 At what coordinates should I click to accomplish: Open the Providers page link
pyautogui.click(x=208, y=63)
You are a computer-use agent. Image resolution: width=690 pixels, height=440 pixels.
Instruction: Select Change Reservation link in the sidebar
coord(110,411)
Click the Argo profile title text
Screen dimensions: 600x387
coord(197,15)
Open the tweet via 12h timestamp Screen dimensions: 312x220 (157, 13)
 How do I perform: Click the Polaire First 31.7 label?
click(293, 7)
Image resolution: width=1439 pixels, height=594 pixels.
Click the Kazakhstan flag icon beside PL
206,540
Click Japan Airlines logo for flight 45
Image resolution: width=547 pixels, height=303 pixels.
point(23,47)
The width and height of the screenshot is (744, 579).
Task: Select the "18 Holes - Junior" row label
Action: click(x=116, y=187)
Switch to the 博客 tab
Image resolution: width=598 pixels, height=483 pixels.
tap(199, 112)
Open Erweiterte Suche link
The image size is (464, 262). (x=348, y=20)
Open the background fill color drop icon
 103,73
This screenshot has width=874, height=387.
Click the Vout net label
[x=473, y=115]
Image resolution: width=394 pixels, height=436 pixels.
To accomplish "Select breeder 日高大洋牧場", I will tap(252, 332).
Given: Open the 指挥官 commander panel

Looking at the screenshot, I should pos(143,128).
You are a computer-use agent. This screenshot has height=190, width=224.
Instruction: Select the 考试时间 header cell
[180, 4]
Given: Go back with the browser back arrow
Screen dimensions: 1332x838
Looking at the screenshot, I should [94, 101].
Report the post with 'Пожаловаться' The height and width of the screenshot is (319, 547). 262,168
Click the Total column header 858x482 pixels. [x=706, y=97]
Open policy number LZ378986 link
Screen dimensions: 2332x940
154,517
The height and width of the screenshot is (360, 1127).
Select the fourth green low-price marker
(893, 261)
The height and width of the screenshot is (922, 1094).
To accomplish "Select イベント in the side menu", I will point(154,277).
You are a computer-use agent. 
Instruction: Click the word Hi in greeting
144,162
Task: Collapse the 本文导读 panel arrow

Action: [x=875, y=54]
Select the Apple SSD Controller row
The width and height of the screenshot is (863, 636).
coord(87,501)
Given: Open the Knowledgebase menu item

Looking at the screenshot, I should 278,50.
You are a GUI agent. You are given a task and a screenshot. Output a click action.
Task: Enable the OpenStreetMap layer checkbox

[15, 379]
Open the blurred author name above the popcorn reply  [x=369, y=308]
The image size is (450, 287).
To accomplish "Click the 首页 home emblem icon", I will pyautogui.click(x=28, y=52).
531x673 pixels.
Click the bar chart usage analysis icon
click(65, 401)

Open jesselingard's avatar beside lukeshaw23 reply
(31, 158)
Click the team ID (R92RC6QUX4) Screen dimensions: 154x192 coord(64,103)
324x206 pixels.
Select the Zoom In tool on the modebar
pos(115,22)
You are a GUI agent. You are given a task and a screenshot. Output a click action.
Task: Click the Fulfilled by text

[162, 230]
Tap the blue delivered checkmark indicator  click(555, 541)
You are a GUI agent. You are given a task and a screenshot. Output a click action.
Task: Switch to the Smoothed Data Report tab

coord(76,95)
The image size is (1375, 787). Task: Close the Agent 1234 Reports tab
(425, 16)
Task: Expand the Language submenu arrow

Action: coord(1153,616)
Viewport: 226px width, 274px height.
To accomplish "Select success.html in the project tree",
------------------------------------------------------------------------
Exercise aim => Write out all of the records exactly as they stand above.

Solved problem =>
 At what coordinates should I click to accomplish: Open the Providers page link
pyautogui.click(x=208, y=63)
You are a computer-use agent. Image resolution: width=690 pixels, height=440 pixels.
Instruction: Select Change Reservation link in the sidebar
coord(110,411)
Click the Argo profile title text
Screen dimensions: 600x387
coord(197,15)
Open the tweet via 12h timestamp Screen dimensions: 312x220 (157, 13)
 How do I perform: Click the Polaire First 31.7 label?
click(293, 7)
Image resolution: width=1439 pixels, height=594 pixels.
Click the Kazakhstan flag icon beside PL
206,540
Click Japan Airlines logo for flight 45
Image resolution: width=547 pixels, height=303 pixels.
point(23,47)
The width and height of the screenshot is (744, 579).
Task: Select the "18 Holes - Junior" row label
Action: click(x=116, y=187)
Switch to the 博客 tab
Image resolution: width=598 pixels, height=483 pixels.
tap(199, 112)
Open Erweiterte Suche link
The image size is (464, 262). (x=348, y=20)
Open the background fill color drop icon
 103,73
This screenshot has width=874, height=387.
Click the Vout net label
[x=473, y=115]
Image resolution: width=394 pixels, height=436 pixels.
To accomplish "Select breeder 日高大洋牧場", I will tap(252, 332).
Given: Open the 指挥官 commander panel

Looking at the screenshot, I should pos(143,128).
You are a computer-use agent. This screenshot has height=190, width=224.
Instruction: Select the 考试时间 header cell
[180, 4]
Given: Go back with the browser back arrow
Screen dimensions: 1332x838
Looking at the screenshot, I should [94, 101].
Report the post with 'Пожаловаться' The height and width of the screenshot is (319, 547). 262,168
Click the Total column header 858x482 pixels. [x=706, y=97]
Open policy number LZ378986 link
Screen dimensions: 2332x940
154,517
The height and width of the screenshot is (360, 1127).
Select the fourth green low-price marker
(893, 261)
The height and width of the screenshot is (922, 1094).
To accomplish "Select イベント in the side menu", I will point(154,277).
You are a computer-use agent. 
Instruction: Click the word Hi in greeting
144,162
Task: Collapse the 本文导读 panel arrow

Action: [x=875, y=54]
Select the Apple SSD Controller row
The width and height of the screenshot is (863, 636).
coord(87,501)
Given: Open the Knowledgebase menu item

Looking at the screenshot, I should 278,50.
You are a GUI agent. You are given a task and a screenshot. Output a click action.
Task: Enable the OpenStreetMap layer checkbox

[15, 379]
Open the blurred author name above the popcorn reply  [x=369, y=308]
The image size is (450, 287).
To accomplish "Click the 首页 home emblem icon", I will pyautogui.click(x=28, y=52).
531x673 pixels.
Click the bar chart usage analysis icon
click(65, 401)

Open jesselingard's avatar beside lukeshaw23 reply
(31, 158)
Click the team ID (R92RC6QUX4) Screen dimensions: 154x192 coord(64,103)
324x206 pixels.
Select the Zoom In tool on the modebar
pos(115,22)
You are a GUI agent. You are given a task and a screenshot. Output a click action.
Task: Click the Fulfilled by text

[162, 230]
Tap the blue delivered checkmark indicator  click(555, 541)
You are a GUI agent. You are given a task and a screenshot. Output a click action.
Task: Switch to the Smoothed Data Report tab

coord(76,95)
The image size is (1375, 787). Task: Close the Agent 1234 Reports tab
(425, 16)
Task: Expand the Language submenu arrow

Action: coord(1153,616)
Viewport: 226px width, 274px height.
To accomplish "Select success.html in the project tree",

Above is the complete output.